JOB A
Copy the records word for word, from the first line of the records up to and including the line with "(2060, 623).".

DOCUMENT SEGMENT
::::::::

# getting back into the saddle!



## Lissyg (10 January 2015)

Hi everyone!

I am a newbie here I decieded to take the plunge and get back on the saddle after 3/4 years!
I studied equestrian management at college and rode from a young age of 4 but faded out from around 23 due to work commitments!

I'm very excited and have booked my first group lesson for next Friday. I have started doing squats at home to strengthen my legs ready as I'm fully aware i am going to feel strain!! Ha
I am also super excited to start my partners 4 year old little girl into the riding world! She has her first lesson the next day with 4-7 years group.
Any advise would be great on helping her and myself with our new chapter!


----------



## Redders (10 January 2015)

Do some side lunges to stretch and work your inner things. Run up stairs as much as you can, and walk up them two or three at a time. Stand on the edge of a step with the ball of your foot and let your heel drop, then raise it again, this will help stretch and lengthen your calves. Also get individual lessons if you can afford it, you will progress much faster. Good luck!! I returned after a break too. Oh, and be prepared for it to take over your life!


----------



## Firefly9410 (10 January 2015)

Congratulations on getting back into horses! Hope you enjoy your ride and are not too achey after. The main thing is to be safe and comfortable. Stretchy clothes with seams that will not rub, footwear with a small heel and no ridges underneath that could get caught in the stirrup. I would buy your own hat ASAP. The riding school will lend you one but I am skeptical about whether they get replaced if someone falls off and bangs their head. Not that I am saying you will fall off!  I am sure you will be given a super safe horse for your first ride and if you already have some general fitness you will probably have reasonable balance. Group lessons are good fun usually.


----------



## Lissyg (10 January 2015)

redders said:



			Do some side lunges to stretch and work your inner things. Run up stairs as much as you can, and walk up them two or three at a time. Stand on the edge of a step with the ball of your foot and let your heel drop, then raise it again, this will help stretch and lengthen your calves. Also get individual lessons if you can afford it, you will progress much faster. Good luck!! I returned after a break too. Oh, and be prepared for it to take over your life!
		
Click to expand...

Thank you I shall be using the six flights of stairs at work every day for this now!!
I will do the individuals probably once or twice a month where money will let me! Hoping as it's not too long of a break it will flood back fingers crossed
How long did it take for you to jump again?


----------



## Lissyg (10 January 2015)

Hi firefly!

Thank you!

I went and purchased the little one skull and body protector today and I'm getting my skull on Wednesday just trying to find my old trusty riding boots and chaps ... Well all being the attic hasn't swallowed them up! I have heard good things about the stables and once I'm back on my feet will be adding a four legged mare to the family.

::::::::

(Entries on where items appear)

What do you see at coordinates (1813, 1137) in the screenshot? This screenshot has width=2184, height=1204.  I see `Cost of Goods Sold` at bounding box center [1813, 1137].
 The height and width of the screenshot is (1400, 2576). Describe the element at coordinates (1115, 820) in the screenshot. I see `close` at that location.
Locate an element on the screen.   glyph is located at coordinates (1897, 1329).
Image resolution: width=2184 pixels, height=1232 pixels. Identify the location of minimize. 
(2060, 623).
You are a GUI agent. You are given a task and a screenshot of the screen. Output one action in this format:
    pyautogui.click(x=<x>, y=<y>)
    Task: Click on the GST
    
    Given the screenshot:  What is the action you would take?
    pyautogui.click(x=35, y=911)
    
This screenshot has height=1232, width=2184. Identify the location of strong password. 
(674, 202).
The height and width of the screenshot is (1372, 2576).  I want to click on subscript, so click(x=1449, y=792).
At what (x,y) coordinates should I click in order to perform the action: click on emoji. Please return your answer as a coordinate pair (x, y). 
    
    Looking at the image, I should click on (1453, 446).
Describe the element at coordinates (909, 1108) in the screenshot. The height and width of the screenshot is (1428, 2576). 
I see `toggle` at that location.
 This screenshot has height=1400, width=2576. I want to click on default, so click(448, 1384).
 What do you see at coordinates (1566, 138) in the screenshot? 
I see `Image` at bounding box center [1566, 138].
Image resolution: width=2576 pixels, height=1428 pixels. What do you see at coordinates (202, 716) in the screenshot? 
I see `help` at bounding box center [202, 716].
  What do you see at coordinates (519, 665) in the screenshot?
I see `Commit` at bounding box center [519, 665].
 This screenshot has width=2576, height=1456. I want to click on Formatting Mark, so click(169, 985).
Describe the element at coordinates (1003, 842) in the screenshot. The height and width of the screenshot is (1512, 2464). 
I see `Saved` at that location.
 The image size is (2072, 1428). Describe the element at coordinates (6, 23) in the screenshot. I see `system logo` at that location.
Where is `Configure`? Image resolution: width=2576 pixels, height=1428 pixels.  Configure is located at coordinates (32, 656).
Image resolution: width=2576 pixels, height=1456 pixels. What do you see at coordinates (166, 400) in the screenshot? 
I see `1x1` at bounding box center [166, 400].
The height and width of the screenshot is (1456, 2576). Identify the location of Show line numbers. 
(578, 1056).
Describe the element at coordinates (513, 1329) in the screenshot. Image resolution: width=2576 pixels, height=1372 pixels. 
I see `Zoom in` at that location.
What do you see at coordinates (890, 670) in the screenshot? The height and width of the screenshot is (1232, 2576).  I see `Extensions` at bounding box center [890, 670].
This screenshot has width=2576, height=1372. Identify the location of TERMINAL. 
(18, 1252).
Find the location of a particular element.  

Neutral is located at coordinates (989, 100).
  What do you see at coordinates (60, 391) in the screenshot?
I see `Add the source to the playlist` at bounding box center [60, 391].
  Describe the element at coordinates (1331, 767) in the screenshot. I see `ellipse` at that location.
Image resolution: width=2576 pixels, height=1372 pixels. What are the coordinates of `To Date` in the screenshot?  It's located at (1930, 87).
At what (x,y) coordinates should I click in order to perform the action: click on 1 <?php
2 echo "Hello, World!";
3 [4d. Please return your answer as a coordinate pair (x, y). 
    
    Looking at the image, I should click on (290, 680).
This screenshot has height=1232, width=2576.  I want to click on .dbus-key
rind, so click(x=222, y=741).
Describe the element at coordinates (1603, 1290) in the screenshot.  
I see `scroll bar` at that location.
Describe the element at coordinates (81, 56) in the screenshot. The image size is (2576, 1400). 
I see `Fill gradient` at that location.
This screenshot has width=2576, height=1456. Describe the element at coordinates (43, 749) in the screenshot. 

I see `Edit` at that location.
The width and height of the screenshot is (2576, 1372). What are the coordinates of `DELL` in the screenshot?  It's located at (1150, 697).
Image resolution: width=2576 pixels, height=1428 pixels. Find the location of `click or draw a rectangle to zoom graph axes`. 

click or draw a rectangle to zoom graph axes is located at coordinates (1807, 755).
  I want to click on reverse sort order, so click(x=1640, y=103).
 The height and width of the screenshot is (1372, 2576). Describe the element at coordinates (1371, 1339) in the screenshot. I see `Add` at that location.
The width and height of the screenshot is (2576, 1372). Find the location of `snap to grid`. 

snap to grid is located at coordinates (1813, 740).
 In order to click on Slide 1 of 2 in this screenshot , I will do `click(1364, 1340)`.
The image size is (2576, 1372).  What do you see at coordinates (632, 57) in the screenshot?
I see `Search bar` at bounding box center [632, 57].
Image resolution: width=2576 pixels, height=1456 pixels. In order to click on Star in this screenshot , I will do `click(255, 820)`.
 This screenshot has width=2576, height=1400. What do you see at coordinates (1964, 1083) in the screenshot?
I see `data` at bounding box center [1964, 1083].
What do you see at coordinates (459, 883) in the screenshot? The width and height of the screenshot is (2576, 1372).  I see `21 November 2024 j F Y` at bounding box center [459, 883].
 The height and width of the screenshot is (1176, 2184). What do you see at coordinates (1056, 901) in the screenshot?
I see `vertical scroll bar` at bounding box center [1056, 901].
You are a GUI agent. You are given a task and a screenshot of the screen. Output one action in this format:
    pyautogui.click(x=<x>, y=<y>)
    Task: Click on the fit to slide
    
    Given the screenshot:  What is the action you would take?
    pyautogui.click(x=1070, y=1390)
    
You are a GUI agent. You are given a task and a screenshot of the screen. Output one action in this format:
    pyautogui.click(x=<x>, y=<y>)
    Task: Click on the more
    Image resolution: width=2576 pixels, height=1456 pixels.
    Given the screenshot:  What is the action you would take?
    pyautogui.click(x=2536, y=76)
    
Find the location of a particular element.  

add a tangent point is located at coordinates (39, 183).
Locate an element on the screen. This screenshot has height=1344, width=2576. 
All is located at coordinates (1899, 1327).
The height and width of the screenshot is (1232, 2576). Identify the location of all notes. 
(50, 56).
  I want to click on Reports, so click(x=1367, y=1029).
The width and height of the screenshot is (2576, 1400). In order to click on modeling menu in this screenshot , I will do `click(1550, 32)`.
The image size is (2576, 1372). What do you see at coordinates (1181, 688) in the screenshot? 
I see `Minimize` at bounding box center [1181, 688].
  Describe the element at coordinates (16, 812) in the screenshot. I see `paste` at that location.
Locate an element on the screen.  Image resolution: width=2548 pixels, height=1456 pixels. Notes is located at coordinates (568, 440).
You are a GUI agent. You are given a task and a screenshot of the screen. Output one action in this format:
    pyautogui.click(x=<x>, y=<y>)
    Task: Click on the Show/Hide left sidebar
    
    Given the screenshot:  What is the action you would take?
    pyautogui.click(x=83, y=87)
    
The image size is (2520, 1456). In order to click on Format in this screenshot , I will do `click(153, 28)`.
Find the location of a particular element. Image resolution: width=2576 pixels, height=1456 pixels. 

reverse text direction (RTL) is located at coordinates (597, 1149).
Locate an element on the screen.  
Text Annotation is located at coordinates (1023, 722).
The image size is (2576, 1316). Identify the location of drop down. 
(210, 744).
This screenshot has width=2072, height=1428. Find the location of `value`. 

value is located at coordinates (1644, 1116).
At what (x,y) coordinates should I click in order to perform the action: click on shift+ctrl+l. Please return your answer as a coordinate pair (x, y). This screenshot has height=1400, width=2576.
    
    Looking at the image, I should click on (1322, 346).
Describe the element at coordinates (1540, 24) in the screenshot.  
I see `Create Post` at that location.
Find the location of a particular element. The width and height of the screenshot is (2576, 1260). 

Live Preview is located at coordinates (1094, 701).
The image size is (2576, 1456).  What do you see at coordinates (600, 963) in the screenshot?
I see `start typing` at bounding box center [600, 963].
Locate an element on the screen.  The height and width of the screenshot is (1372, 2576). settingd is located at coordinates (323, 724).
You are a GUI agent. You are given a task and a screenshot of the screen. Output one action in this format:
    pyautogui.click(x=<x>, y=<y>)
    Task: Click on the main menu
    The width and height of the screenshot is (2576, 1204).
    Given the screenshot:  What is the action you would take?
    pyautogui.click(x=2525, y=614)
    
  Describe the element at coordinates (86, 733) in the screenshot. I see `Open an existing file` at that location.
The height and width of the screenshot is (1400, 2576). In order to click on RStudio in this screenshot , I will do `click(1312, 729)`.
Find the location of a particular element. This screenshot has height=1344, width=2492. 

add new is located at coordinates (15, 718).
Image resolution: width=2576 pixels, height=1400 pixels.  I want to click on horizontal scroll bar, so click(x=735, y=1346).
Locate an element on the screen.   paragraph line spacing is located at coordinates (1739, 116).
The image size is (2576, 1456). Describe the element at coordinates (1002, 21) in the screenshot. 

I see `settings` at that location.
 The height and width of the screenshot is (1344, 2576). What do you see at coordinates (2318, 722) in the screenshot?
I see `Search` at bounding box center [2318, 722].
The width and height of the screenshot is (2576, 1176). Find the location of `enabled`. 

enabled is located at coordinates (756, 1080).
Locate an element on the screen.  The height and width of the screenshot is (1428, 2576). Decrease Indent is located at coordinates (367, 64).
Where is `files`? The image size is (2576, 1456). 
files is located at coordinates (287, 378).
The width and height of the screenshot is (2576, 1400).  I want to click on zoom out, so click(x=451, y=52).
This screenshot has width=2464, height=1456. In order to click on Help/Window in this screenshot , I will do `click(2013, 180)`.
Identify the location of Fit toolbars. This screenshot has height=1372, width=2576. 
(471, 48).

::::::::

JOB B
In the forum thread about getting back into riding, how many flights of stairs does Lissyg say there are at work?

EXPECTED ANSWER A
What do you see at coordinates (1813, 1137) in the screenshot? This screenshot has width=2184, height=1204.  I see `Cost of Goods Sold` at bounding box center [1813, 1137].
 The height and width of the screenshot is (1400, 2576). Describe the element at coordinates (1115, 820) in the screenshot. I see `close` at that location.
Locate an element on the screen.   glyph is located at coordinates (1897, 1329).
Image resolution: width=2184 pixels, height=1232 pixels. Identify the location of minimize. 
(2060, 623).

EXPECTED ANSWER B
Six flights.